# Task goal
An exact, complete copy of the entries is needed, with the pictures left out.

# Extracted data
-- Opening Marker --
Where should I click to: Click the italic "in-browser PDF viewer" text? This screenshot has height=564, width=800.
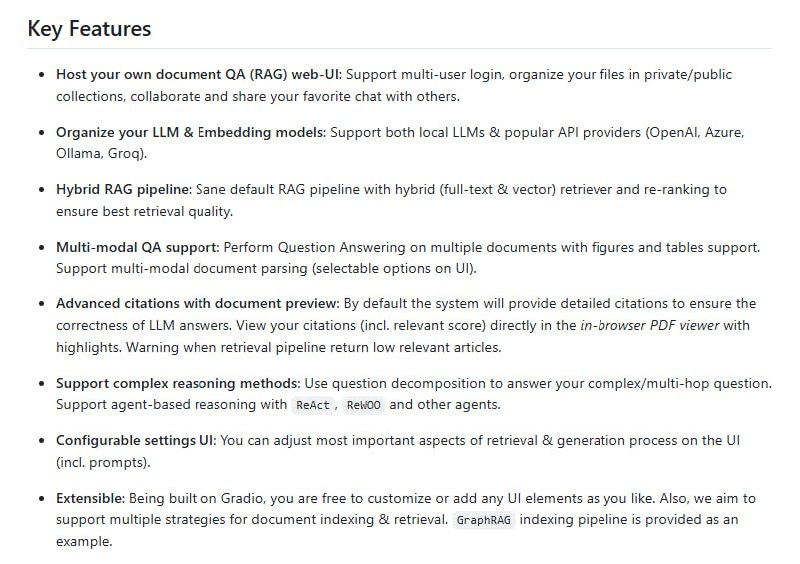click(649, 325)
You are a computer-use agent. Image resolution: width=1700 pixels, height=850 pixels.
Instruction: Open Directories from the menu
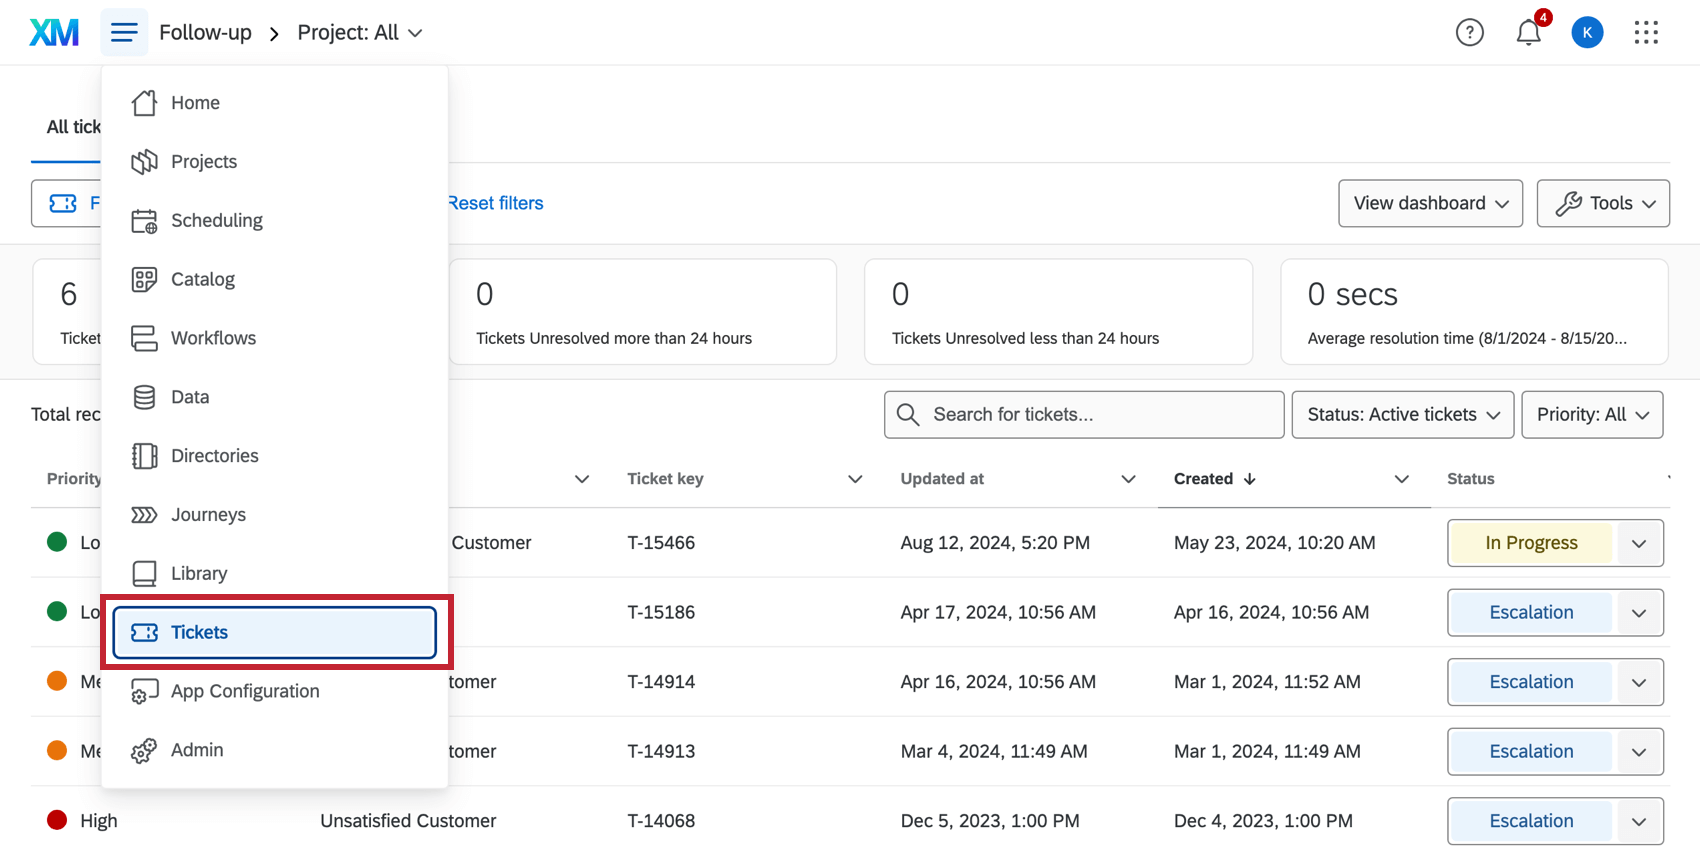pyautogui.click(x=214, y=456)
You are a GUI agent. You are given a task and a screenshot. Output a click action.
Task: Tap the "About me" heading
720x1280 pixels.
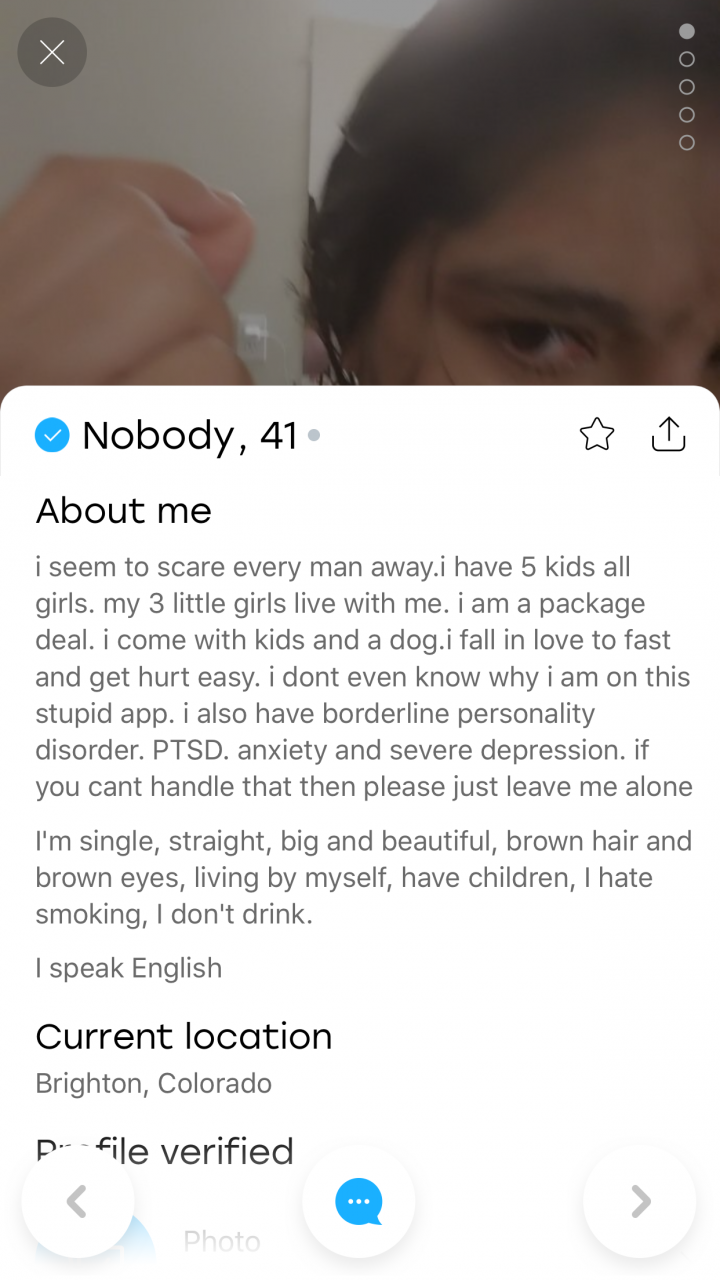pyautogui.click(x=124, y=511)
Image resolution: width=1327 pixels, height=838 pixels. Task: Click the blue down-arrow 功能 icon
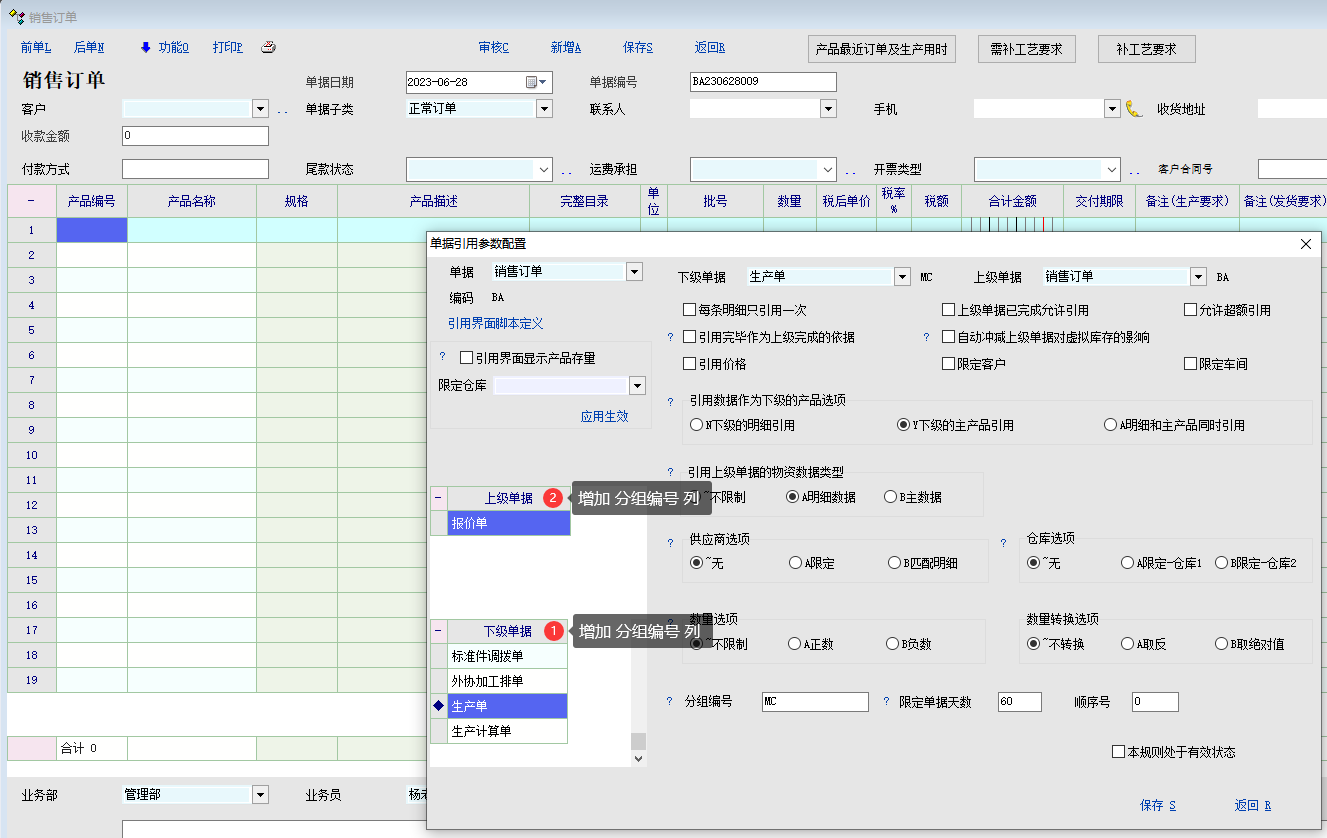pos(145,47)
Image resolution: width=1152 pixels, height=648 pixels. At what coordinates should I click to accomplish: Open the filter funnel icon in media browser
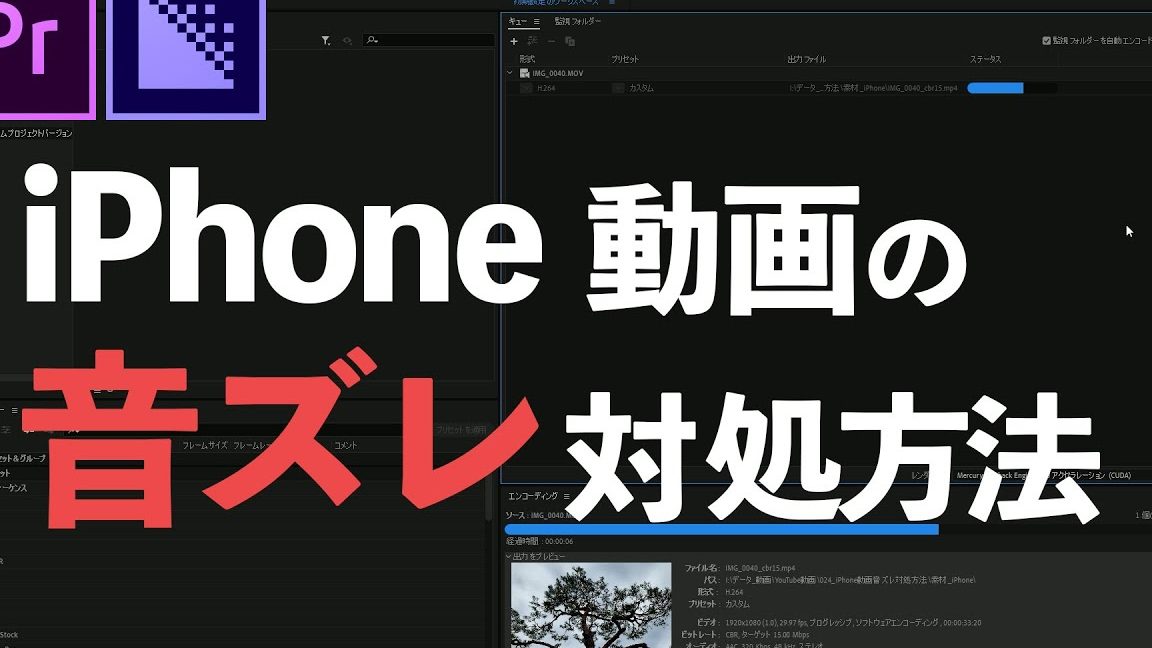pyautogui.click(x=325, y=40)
-- Closing Marker --
# Task output
Where should I click to: Click the italic "in-browser PDF viewer" text? This screenshot has height=564, width=800.
click(649, 325)
You are a computer-use agent. Image resolution: width=1700 pixels, height=850 pixels.
Instruction: Open Directories from the menu
pyautogui.click(x=214, y=456)
You are a GUI agent. You are given a task and a screenshot. Output a click action.
Task: Tap the "About me" heading
720x1280 pixels.
pyautogui.click(x=124, y=511)
Image resolution: width=1327 pixels, height=838 pixels. Task: Click the blue down-arrow 功能 icon
pos(145,47)
Image resolution: width=1152 pixels, height=648 pixels. At what coordinates should I click to accomplish: Open the filter funnel icon in media browser
pyautogui.click(x=325, y=40)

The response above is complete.